As a dietician you can choose from a wide range of career options. Your job is to plan, design and monitor nutritional therapy in all areas of medicine. The dietetic process includes a diet history (what does the person eat?), an assessment of the person’s nutritional status (how well or badly nourished is the person – how well are they supplied with nutrients and energy?) and dietetic appraisal and judgement (what dietary changes need to be made?). It also takes in quality assurance, evaluation, documentation and reflection.
In hospitals, dieticians fulfil an important role as mediators between the medical requirements and practical implementation. They draw up nutrition plans for people with metabolic disorders or cancer who are approaching or recovering from a surgical operation or in need of artificial nutrition. Dieticians also work in obstetrics.
Health promotion and disease prevention make up another area of work for dieticians. From childhood right up to old age, healthy nutrition is important for everyone. Dieticians therefore give talks as part of health promotion programmes offered at advice centres for mothers, kindergartens, schools, health spas and as part of the health programmes in companies and old people’s homes.
Dieticians also work in institutional catering, the food sector, the pharmaceutical industry, research and training. In Austria, dietician is a recognised allied health profession.
As a graduate of the Bachelor’s degree programme in Dietetics and Nutrition at FH JOANNEUM you can help to raise consciousness of nutrition and join interdisciplinary teams working to alter people’s dietary habits.
This degree course teaches you the fundamentals of human nutrition and food science, diet and catering management, communication and advice as well as medicine and science. Building on your knowledge of medical and nutritional physiology you will learn the skills of a dietician. You will be informed about the areas where dietetics interfaces with other disciplines so that you are able to work effectively with other professionals in providing advice and treatment. You will also learn how to provide dietary advice and run training sessions on health promotion and disease prevention.

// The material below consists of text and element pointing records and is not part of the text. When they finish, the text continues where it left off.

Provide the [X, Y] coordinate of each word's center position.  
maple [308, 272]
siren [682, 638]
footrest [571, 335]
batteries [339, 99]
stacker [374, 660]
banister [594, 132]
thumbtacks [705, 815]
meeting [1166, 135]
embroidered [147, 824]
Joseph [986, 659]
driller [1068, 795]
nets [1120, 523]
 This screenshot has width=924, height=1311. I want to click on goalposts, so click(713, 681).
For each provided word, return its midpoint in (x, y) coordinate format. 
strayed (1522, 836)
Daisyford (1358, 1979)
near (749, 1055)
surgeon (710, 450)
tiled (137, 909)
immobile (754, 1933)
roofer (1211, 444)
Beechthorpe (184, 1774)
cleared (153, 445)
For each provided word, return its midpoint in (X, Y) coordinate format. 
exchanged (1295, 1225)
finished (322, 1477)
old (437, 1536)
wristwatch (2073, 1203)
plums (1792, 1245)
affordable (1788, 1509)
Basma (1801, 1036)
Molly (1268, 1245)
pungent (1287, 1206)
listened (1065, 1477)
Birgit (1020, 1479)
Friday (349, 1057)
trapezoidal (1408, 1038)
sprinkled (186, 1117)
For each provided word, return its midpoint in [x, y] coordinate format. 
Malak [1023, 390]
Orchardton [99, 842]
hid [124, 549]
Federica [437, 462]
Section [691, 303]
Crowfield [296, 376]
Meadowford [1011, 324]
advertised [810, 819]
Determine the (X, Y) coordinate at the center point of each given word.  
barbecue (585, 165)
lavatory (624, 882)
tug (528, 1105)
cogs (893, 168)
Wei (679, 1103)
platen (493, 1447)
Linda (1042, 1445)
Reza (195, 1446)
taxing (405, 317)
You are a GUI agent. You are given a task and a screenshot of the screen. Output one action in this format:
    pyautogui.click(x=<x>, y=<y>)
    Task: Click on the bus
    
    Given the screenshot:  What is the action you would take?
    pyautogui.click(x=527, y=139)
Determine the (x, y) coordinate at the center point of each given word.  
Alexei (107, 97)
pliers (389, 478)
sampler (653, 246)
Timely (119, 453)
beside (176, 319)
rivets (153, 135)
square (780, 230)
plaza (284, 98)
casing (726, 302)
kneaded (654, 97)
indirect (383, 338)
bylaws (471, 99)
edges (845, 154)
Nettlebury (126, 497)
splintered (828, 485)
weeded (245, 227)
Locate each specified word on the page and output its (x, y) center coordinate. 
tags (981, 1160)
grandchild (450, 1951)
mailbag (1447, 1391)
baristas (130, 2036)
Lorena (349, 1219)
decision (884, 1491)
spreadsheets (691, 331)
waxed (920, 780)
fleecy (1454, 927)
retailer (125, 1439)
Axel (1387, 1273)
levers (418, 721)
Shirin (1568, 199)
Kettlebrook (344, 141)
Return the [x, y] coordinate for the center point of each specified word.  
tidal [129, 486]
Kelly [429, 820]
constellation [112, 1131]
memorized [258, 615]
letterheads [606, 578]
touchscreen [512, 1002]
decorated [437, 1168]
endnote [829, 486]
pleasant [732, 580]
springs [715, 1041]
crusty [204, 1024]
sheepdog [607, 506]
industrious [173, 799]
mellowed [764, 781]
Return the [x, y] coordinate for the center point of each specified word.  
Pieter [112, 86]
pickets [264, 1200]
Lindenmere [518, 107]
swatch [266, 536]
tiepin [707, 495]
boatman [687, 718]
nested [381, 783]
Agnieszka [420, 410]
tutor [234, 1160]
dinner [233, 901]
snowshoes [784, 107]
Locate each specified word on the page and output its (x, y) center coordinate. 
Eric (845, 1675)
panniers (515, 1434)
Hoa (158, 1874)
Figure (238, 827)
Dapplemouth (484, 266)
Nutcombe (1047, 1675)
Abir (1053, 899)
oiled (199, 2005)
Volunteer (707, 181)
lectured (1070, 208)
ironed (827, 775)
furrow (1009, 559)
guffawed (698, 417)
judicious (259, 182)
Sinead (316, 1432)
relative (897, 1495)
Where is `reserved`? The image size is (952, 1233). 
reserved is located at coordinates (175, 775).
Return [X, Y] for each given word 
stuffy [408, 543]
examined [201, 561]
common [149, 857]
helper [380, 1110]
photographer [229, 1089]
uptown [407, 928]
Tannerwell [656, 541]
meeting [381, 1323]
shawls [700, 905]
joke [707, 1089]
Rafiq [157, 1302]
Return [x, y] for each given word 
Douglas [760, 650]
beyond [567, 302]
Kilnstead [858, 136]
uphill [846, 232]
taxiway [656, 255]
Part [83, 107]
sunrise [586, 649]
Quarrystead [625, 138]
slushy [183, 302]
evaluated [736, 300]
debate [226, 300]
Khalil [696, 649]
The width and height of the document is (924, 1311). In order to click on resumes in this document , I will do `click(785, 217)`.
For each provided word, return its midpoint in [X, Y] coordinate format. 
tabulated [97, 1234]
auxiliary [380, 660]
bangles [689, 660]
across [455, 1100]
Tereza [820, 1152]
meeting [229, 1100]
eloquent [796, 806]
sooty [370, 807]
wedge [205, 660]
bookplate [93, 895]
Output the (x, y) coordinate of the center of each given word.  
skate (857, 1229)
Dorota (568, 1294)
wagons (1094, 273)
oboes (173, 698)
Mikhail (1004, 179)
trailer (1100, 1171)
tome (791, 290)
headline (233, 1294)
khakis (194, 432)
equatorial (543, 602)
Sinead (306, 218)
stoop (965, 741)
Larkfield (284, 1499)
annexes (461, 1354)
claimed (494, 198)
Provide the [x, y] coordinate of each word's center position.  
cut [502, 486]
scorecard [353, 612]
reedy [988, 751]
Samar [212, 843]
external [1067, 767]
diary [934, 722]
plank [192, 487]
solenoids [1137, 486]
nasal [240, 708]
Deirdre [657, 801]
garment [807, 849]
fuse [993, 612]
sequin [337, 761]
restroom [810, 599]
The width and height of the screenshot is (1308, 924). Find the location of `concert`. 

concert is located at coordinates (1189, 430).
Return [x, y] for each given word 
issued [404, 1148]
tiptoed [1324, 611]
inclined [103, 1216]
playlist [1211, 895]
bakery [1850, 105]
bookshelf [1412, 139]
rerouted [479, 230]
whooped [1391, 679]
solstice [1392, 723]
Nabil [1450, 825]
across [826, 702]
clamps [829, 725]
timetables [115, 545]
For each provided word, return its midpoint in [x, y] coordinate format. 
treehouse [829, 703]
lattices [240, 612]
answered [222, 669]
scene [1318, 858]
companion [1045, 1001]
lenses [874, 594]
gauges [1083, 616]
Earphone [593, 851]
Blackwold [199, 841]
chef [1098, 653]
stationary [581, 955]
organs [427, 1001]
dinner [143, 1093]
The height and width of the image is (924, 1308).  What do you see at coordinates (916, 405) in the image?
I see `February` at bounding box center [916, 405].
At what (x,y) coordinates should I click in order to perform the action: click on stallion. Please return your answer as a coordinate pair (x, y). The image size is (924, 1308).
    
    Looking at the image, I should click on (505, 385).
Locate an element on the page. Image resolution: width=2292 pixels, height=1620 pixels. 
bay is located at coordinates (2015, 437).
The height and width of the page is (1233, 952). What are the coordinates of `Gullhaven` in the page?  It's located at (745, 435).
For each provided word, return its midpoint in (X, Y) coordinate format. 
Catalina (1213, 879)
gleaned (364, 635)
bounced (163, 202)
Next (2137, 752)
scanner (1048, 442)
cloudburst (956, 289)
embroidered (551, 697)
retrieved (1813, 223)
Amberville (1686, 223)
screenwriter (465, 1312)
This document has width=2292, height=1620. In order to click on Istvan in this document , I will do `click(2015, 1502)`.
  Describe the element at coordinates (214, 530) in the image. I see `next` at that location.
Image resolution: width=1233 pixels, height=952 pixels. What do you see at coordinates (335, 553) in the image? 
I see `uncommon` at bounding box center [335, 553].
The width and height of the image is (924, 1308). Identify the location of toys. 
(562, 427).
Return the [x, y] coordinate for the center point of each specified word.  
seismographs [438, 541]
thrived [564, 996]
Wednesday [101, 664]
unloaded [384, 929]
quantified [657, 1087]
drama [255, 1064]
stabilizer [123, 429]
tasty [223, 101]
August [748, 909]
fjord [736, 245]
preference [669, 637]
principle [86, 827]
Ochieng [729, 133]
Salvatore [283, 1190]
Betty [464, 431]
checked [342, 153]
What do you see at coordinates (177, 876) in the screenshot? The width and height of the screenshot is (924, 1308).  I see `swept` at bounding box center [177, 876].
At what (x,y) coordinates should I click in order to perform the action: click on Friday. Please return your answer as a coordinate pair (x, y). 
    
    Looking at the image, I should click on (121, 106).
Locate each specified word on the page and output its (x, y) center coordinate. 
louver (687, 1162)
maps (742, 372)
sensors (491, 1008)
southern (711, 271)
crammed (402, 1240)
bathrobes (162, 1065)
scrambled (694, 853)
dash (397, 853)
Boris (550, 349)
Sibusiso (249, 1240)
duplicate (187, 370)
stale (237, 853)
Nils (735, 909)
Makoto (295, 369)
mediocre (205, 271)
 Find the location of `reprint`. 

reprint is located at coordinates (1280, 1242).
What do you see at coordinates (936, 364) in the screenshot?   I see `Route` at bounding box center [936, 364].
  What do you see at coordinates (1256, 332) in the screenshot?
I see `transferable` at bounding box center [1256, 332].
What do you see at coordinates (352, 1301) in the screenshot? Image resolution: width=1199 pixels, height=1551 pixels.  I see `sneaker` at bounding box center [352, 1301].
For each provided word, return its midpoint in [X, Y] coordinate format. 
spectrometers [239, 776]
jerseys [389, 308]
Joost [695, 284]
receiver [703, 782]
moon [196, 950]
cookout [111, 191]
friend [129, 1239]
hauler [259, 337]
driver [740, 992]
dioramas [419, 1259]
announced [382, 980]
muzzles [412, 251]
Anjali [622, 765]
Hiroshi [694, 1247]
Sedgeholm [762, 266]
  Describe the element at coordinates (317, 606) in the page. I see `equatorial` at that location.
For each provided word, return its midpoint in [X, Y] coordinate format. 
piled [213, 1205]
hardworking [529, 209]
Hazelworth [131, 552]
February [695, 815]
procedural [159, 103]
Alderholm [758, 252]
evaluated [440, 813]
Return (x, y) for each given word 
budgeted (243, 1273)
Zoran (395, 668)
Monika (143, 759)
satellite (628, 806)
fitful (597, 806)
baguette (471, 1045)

As well as learning to communicate and to offer and accept constructive criticism you are also encouraged to develop your capacity to empathise, reflect on your own actions, work in a team and look upon yourself as a professional. These skills are essential for your future career. They will enable you to take responsibility for your own decisions when explaining them to others, to develop your communicatory and organisational skills and to take part in informative and explanatory discussions in a professional manner. You also learn to develop trusting relationships with patients, to take cultural and religious factors into account and to work according to the legal principles of the profession.
Scientific skills are taught as a central element of this programme. They include researching the current state of knowledge, framing questions to guide research, selecting and applying scientific research methodology and processing the resulting data to answer the questions at hand. These skills enable you to understand and plan research processes and to make use of new findings in your everyday work.